Spawning their most successful single, “Smells Like Teen Spirit,” this album catapulted Nirvana into mainstream attention—which is actually bittersweet if you think about it, but we won’t get into that. Every song on this album is good. There’s not much to say about this album, other than that if you haven’t listened to it, you definitely should. Now. It’s a great way to spend 49 minutes.
Number 1: Siamese Dream by The Smashing Pumpkins
IF YOU HAVEN’T LISTENED TO THIS ALBUM DO IT NOW. Seriously. An absolute masterpiece from Billy Corgan & friends and anyone who says Melon Collie is better is an idiot, #controversy #justkidding.
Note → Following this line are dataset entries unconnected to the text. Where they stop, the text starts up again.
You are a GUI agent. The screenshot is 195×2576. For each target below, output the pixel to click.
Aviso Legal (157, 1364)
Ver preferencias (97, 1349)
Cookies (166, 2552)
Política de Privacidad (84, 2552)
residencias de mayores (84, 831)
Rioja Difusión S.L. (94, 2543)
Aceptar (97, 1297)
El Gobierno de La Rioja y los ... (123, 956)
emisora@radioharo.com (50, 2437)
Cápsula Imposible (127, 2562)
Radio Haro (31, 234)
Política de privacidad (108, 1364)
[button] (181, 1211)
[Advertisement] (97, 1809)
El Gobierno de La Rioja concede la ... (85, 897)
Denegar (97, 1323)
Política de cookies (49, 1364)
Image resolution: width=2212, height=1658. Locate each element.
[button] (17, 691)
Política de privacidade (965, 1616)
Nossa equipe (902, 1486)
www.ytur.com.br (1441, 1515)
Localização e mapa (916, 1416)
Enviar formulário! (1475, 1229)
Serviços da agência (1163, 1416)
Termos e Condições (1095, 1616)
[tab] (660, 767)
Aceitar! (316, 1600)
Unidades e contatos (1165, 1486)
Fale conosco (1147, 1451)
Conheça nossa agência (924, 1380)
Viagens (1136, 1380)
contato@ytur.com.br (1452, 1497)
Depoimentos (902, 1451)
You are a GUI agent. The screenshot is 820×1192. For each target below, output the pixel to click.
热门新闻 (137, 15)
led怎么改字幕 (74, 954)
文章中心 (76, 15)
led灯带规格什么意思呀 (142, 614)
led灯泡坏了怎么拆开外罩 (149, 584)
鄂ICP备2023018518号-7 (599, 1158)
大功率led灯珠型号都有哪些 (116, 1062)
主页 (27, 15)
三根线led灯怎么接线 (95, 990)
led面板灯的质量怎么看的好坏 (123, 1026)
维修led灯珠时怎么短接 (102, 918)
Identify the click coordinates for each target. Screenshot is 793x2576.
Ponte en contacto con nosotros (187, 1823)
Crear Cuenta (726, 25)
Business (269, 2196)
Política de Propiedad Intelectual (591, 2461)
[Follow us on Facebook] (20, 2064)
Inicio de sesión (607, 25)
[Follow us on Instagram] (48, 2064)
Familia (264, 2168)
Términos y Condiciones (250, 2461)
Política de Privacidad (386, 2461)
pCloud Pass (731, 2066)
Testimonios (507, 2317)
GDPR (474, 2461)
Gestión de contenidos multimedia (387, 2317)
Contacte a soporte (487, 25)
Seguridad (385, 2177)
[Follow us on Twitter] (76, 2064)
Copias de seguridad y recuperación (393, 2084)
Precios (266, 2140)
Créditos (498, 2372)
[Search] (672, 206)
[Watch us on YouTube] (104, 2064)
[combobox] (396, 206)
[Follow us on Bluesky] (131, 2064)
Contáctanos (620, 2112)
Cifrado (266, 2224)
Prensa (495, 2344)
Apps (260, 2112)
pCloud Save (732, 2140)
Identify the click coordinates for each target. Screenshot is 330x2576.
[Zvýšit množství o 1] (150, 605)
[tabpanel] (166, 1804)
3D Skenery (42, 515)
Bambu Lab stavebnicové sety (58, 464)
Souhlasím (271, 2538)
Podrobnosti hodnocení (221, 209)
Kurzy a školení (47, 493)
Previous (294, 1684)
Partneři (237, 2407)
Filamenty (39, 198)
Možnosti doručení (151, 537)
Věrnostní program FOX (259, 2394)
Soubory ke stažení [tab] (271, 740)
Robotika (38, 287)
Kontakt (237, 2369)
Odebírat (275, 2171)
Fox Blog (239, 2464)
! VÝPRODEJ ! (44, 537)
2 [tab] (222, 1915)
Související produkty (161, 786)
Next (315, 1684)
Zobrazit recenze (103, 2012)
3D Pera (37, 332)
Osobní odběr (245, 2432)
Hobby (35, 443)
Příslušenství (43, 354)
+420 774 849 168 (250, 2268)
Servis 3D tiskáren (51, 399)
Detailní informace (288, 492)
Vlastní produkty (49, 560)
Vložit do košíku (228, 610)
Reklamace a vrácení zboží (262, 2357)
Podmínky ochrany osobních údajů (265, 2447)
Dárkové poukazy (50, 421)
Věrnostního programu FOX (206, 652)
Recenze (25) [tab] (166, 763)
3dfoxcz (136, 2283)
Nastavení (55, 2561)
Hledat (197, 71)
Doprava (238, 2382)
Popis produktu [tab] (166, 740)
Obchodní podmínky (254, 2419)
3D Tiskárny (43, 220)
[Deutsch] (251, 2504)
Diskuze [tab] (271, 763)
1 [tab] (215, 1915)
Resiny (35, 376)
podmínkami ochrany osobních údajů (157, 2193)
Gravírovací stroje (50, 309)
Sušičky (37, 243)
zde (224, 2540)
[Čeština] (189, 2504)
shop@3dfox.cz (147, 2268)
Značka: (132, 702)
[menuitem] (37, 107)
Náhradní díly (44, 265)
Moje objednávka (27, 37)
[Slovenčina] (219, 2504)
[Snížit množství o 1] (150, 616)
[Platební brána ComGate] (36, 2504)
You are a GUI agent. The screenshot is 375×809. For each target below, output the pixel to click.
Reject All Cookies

Rant aside; this album is seriously good. Wonderfully emotional and just a great rock album. The backstory to this album really adds a lot (in short: Billy Corgan was suffering from suicidal depression and this was also his escape from writer’s block).
The singles from this album are almost awe-inspiring: “Today,” “Cherub Rock,” “Disarm,” and “Rocket,” ridiculous. Even the non-singles are great and to this day (I first heard this album when I was 13—I’m 21) I still use the songs “Sweet Sweet” and “Mayonaise” to get to sleep.
If you haven’t heard this album please do. Don’t let the hour-long length scare you. This album will take you on a musical voyage and you’ll feel much better for having done it.